## DOCUMENT EXCERPT

Let me know what you guys think. At the very least I want to get myself out of creative stagnation, and I think a lot of people feel the same way in the community. I want to see more real shit coming out of a very real group of people. At the same time, I can see how I'm gonna have to walk on eggshells not to blow up a happily underground community, so give me your thoughts.


----------



## bryanpaul

,,,


----------



## bryanpaul

thirtydollarbillyall said:


> Let me know what you guys think. At the very least I want to get myself out of creative stagnation, and I think a lot of people feel the same way in the community. I want to see more real shit coming out of a very real group of people. At the same time, I can see how I'm gonna have to walk on eggshells not to blow up a happily underground community, so give me your thoughts.


definitely is a lack of music art and stories on here.....i suck at stories and art and music sooo....not much to offer here.....but that would be a cool way to do a website, to focus more on the stories and culture and pictures and ideas and whatnot ...than on the actual specifics on how to go about it..seems like between digihitch and StP and travelershq there's enough threads about how to hold your thumb out and what the best tent/tarp/boots/sleepin bag is//........................i dont fuckin know i'm sorry....ramble ramble


----------



## Raging Bird

You apologize too much man lol, it's good feedback. The map idea is fucking brilliant too, I'm looking into it right now.

## SOURCE MATERIAL
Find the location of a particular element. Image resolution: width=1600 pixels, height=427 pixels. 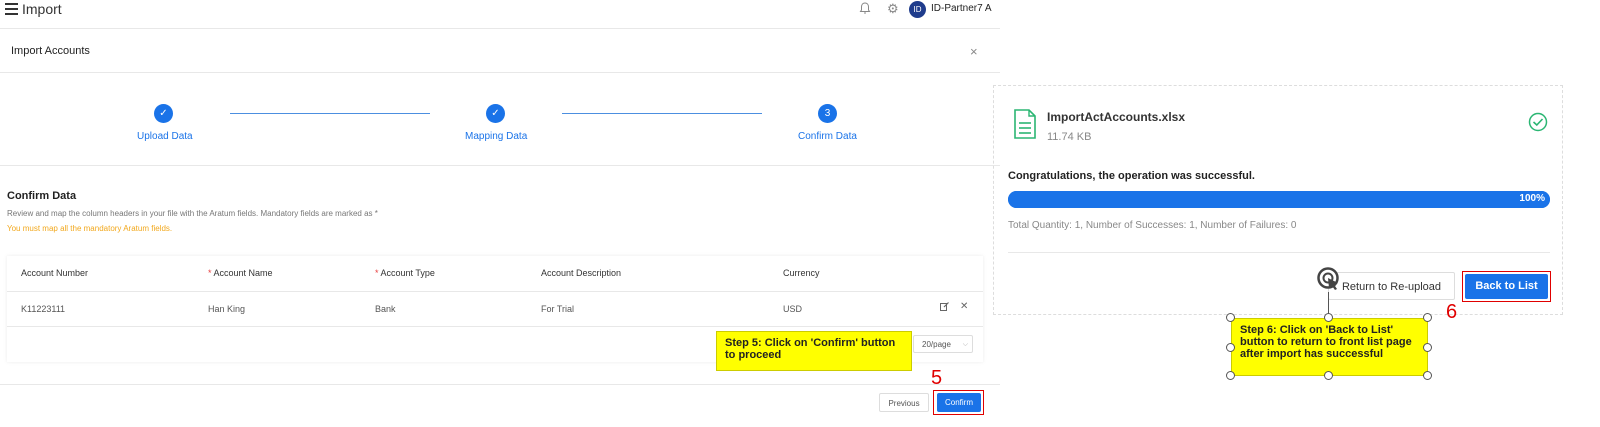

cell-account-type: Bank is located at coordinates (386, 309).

* * *

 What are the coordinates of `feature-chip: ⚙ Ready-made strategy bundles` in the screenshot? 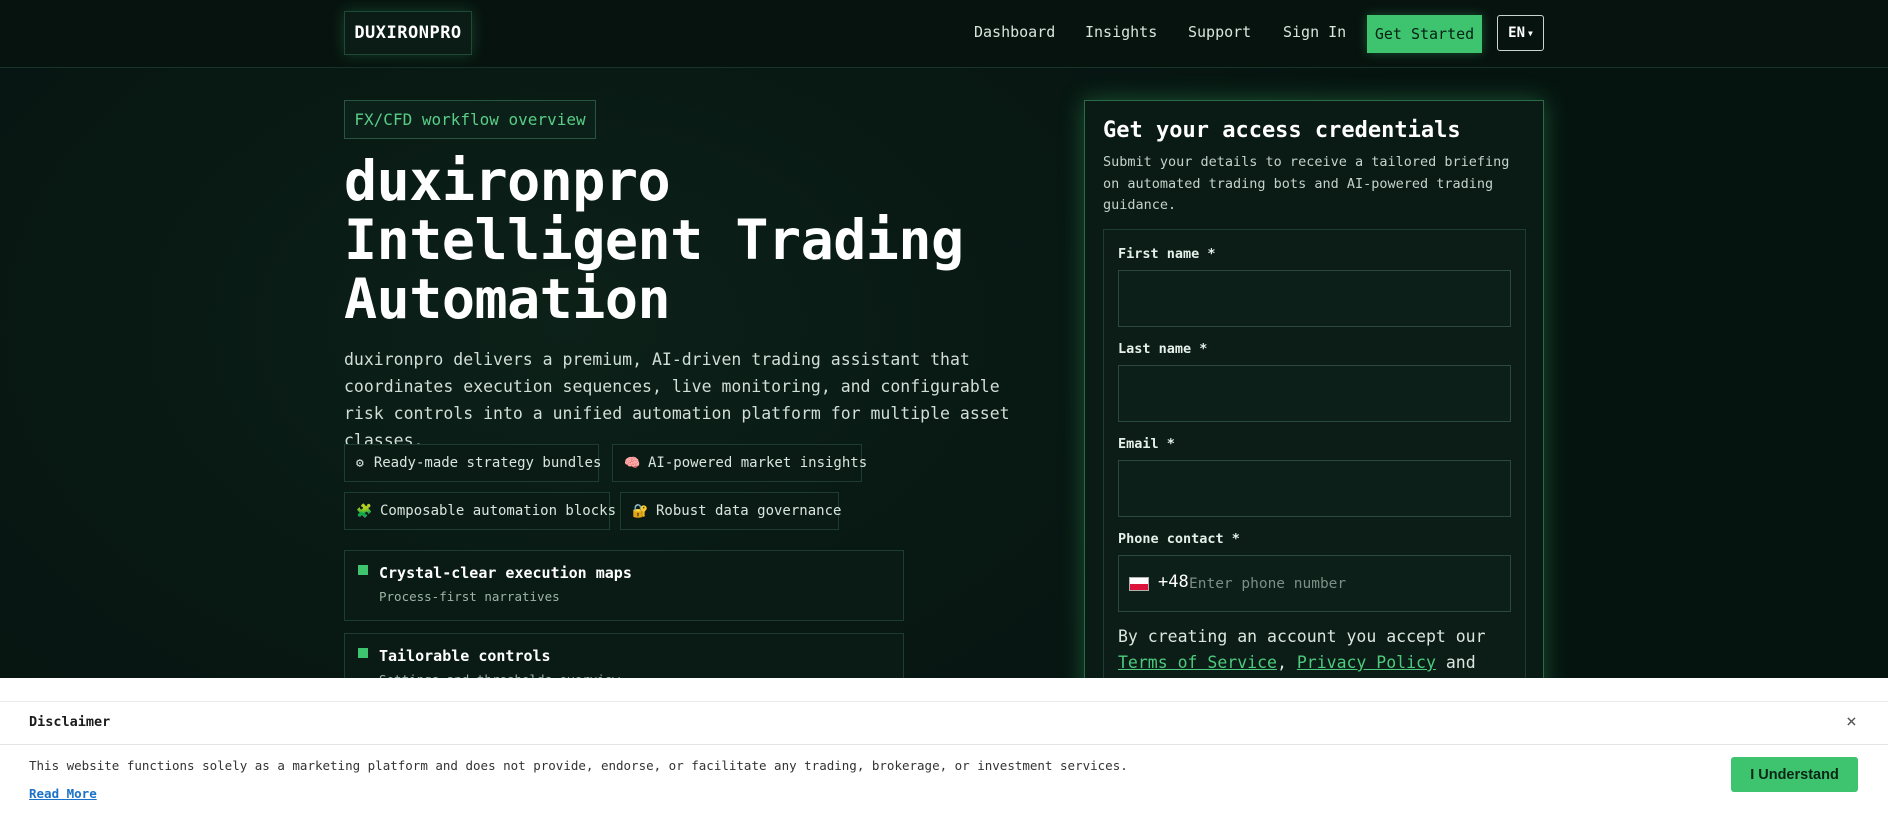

## WORK TO BE COMPLETED
Continue the forum thread about pulling the community out of creative stagnation, starting right after its final post.

## EXERCISE ANSWER
----------



## jake4569

bryanpaul said:


> definitely is a lack of music art and stories on here.....i suck at stories and art and music sooo....not much to offer here.....but that would be a cool way to do a website, to focus more on the stories and culture and pictures and ideas and whatnot ...than on the actual specifics on how to go about it..seems like between digihitch and StP and travelershq there's enough threads about how to hold your thumb out and what the best tent/tarp/boots/sleepin bag is//........................i dont fuckin know i'm sorry....ramble ramble


I loved your story about your first time train hopping i think it was you atleast lol.. You started in northen cali and went south i believe, how you left your pack behind and you came back and some girl set it up like someone was sleeping in those bags. A good read just sayin.


----------



## saje2u

bryanpaul said:


> yeah, but it would be neat to see a google maps ("powered)? thing where you could visualise where folks are and update it when you change locales....that way folks dont have to look at everyones profile to see where they are, they could just look at the map and be like "hey, i seen your in lawrence KS, i just got here, wanna hang out"



Whats wrong with facebook and google +? they in tandem work like that. only these kids left here on StP will be intrested in that, these kids fresh out of highschool and college, having reciently read into the wild or seen the movie, did a google search for train riding or dumpsterdiving . . .


----------



## bryanpaul

saje2u said:


> Whats wrong with facebook and google +? they in tandem work like that. only these kids left here on StP will be intrested in that, these kids fresh out of highschool and college, having reciently read into the wild or seen the movie, did a google search for train riding or dumpsterdiving . . .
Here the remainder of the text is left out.